Describe your perfect session.

The UCI downhill race; the rain came through and delayed the race for a couple of days. In the meantime, we got to ride all the skateparks at Woodward as the track was drying out. That was perfect.

Would you ever trade some of your skills for more horsepower?

No–horsepower is something that I can build on; skills seem to come more naturally. And I think that the horsepower part of my racing is starting to come around; that’s something that I have been working on lately.

How do you feel racing against guys who are almost twice as old as you? Do you ever feel like you’ll have an easier lap with the older guys or a harder one with the younger ones?
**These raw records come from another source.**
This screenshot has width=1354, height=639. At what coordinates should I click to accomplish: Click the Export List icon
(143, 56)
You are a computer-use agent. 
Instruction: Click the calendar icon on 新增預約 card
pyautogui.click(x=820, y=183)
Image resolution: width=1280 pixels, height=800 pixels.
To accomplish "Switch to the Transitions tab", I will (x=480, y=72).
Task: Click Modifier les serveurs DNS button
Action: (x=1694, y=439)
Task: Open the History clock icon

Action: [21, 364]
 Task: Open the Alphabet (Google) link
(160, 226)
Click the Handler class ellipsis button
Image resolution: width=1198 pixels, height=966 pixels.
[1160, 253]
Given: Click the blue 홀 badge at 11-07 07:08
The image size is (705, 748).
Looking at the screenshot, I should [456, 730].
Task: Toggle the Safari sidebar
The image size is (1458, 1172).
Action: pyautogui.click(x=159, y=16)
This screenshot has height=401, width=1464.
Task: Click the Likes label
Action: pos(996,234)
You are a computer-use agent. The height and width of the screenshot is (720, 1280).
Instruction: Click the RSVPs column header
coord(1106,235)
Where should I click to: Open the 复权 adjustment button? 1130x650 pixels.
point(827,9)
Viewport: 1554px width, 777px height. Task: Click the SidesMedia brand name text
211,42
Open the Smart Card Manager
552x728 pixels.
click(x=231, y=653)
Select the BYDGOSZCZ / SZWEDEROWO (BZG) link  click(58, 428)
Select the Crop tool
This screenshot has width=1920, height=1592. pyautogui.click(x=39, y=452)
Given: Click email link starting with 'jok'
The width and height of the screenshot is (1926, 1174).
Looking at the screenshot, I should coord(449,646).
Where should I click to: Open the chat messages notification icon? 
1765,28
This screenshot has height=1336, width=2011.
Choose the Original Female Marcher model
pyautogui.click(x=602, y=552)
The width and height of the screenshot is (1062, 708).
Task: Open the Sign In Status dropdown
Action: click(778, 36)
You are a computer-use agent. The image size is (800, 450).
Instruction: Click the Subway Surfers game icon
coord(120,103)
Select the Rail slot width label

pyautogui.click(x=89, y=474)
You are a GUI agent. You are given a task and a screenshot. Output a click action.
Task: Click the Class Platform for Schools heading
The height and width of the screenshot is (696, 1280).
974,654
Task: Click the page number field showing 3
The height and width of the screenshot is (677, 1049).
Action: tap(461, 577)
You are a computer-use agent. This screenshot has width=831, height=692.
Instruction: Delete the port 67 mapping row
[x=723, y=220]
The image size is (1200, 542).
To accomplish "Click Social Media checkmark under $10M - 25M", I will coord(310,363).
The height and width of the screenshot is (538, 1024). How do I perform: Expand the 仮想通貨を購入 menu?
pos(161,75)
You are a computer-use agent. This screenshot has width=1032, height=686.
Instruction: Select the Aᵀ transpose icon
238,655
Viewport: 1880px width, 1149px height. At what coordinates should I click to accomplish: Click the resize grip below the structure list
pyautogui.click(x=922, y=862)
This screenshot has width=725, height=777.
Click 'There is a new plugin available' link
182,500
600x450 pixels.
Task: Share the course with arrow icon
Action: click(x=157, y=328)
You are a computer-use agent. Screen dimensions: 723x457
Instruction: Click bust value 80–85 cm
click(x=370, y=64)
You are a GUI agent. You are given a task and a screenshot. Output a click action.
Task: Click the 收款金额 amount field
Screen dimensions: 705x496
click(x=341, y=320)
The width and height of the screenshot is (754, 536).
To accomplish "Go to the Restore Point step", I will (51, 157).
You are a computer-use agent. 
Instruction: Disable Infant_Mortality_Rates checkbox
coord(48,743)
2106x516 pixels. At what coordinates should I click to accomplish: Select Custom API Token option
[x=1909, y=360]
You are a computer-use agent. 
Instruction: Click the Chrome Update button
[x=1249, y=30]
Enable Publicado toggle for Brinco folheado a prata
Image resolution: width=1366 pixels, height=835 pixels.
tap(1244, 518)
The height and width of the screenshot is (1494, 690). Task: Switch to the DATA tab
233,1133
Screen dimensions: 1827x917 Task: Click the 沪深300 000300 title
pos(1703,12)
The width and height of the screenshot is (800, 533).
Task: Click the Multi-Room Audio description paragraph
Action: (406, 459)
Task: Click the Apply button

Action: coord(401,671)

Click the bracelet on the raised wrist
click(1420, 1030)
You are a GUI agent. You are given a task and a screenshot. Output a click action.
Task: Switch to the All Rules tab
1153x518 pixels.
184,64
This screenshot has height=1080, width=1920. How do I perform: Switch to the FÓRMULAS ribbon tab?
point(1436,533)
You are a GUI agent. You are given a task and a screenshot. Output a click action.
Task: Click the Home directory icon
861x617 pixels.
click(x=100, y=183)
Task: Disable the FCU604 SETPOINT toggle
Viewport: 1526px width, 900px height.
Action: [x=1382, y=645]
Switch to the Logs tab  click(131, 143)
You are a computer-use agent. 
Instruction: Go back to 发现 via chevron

It doesn’t really matter; older or younger, they’re all double-A. Every lap in that class is hard; it doesn’t get easier with older guys. I think when you have the older guys in your moto it seems to be harder.

Who would you say has skills?

As for just racing, Thomas Allier has the most skills. Brian Foster has the most all-around riding skills–he can ride anything. I also love to watch Kyle Bennett; he’s got the best style. If you put skill and determination together, you get Bubba.

What was your favorite race last year?

It would have to be the X Games. They treated you like you were a king. When you signed up you got a backpack full of stuff. They had lunch catered every day. It was just an exciting and well-put-together race.

If you could build the perfect first straight, what would you build?

Something different; all the tracks have the same three jumps. I would have a big starting hill with as many jumps as possible. First straights need a change…

Name three things you wish you could do on a bike.

I wish that I had a few more tricks in the bag… I’d really like to learn tailwhips; maybe backflips. But I want to win a double-A pro race; that’s my main goal this year.


First, my pops for all the help, Jason and Spencer at Staats, Fly Racing, Red Bull, UGP, and Oakley. I would also like to thank Steve Staats, all the friends that I ride with, and Karl Williams.


A lot of people have said that tracks like the downhill X Games were built for guys like Mike Day. Since he picked up the bronze his first time out, we’d have a hard time disagreeing.


If Mike Day is the future of double-A racing, then the squat rack is on its way out, and bike-handling skills are on their way back in.